Extraits de De la luminance à la radiance, les tableaux-livres de Bernard Gerboud par Daphné LE SERGENT (09 2006)

 

Architecte de formation, Bernard Gerboud met en place des volumes de lumière dans les espaces publics comme à la station Marengo, dans le métro de Toulouse. Il transforme ainsi l’espace parcouru, soulignant avec des traits de lumières les structures préexistantes, faisant basculer la volumétrie de l’espace dans le monde éthérée de la vision. […] où la question de la géométrie et de l’optique confondent notre confiance dans le visible.


Les grandes tableaux lumineux de Bernard Gerboud, une fois plongés dans l'obscurité ambiante de la salle d'exposition, altèrent notre perception habituelle de l'espace. Flottant dans la nuit comme des sémaphores venus d'un autre monde, ils diffusent autour d'eux un halo de lumière multicolore. C'est en se rapprochant ou en s'éloignant de ces pièces que le spectateur peut en évaluer la dimension, faisant de chacun de ses pas l'échelle sur lequel va se fier son regard…


… les tableaux-lumière de Bernard Gerboud jouent avec quelque chose d'extra-naturel : les surfaces ne sont plus seulement là pour réflechir la lumière mais deviennent le piège à partir duquel cet ajustement si serré des plans va produire une texture visuelle particulière. C'est comme si l'objet reflétant la lumière devenait soudain source-même de lumière. C'est comme si la luminance se faisait radiance. Et cela nous renvoie à notre tour à la grande question du regard chez les Grecs : la vision est-elle le dû d'un œil rayonnant où celui-ci n'est-il que le réceptacle de la luminosité alentour ? A l'esprit revient d'en faire la distinction.

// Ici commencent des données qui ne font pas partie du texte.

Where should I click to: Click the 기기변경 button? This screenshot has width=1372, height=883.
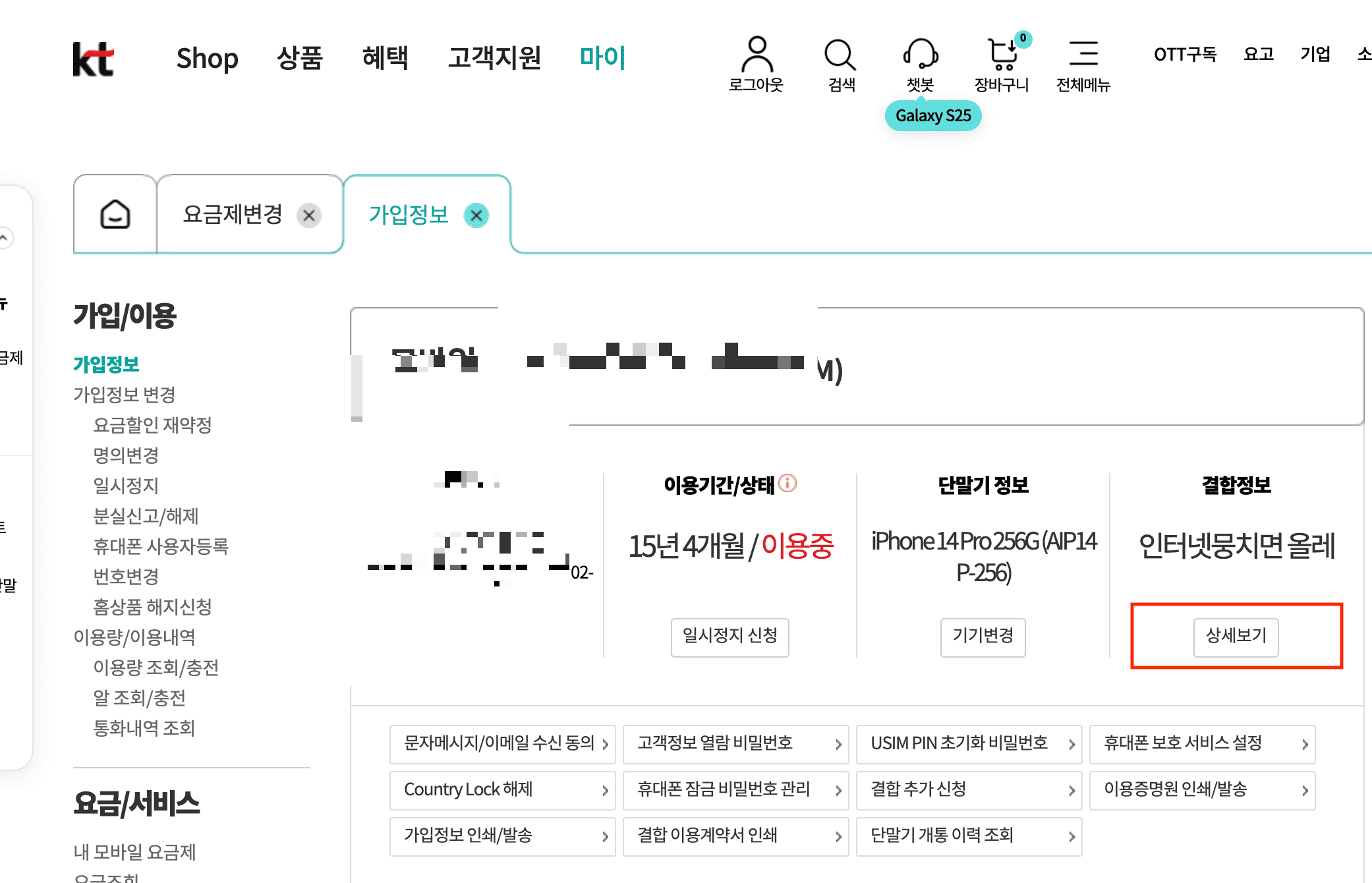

Le corps se retire du tableau de la conscience et des lignes se tracent de part en part, de l'œil à l'objet, de l'objet à l'œil, entre les objets eux-mêmes, si finement que le monde apparaît au-delà de la rétine, au travers du prisme de la géométrie… Chaque objet dorénavant porte en lui le squelette de la géométrie, du calcul et des proportions, et l'artiste n'est pas de reste dans cette course à la démesure. Ainsi il nous fait apparaître toute chose à la lisière du sensible et de l'intelligible : la forme perçue et la forme conçue s'épousent par infra-mince. Il suffirait alors au créateur d'imaginer des charnières qui nous font passer d'un univers à l'autre, du sensible à l'intelligible, de la luminance à la radiance, et vice-versa... Les recherches de Bernard Gerboud l'ont mené à ce croisement de l'invisible, de l'idéél, et de la perception, à la source-même de la genèse de la forme. La succession des lignes acérées de papier tranchant dans le nuages vaporeux de l'éclairage de ces grands tableaux produit ainsi une luminance-radiance qui met en œuvre tout un processus de doute, de suspens, point étirable où l'on ne sait pas ce qui produit le visible : soi-même ou le monde ? Là réside l'épaisseur de la nuit et le secret de l'artiste.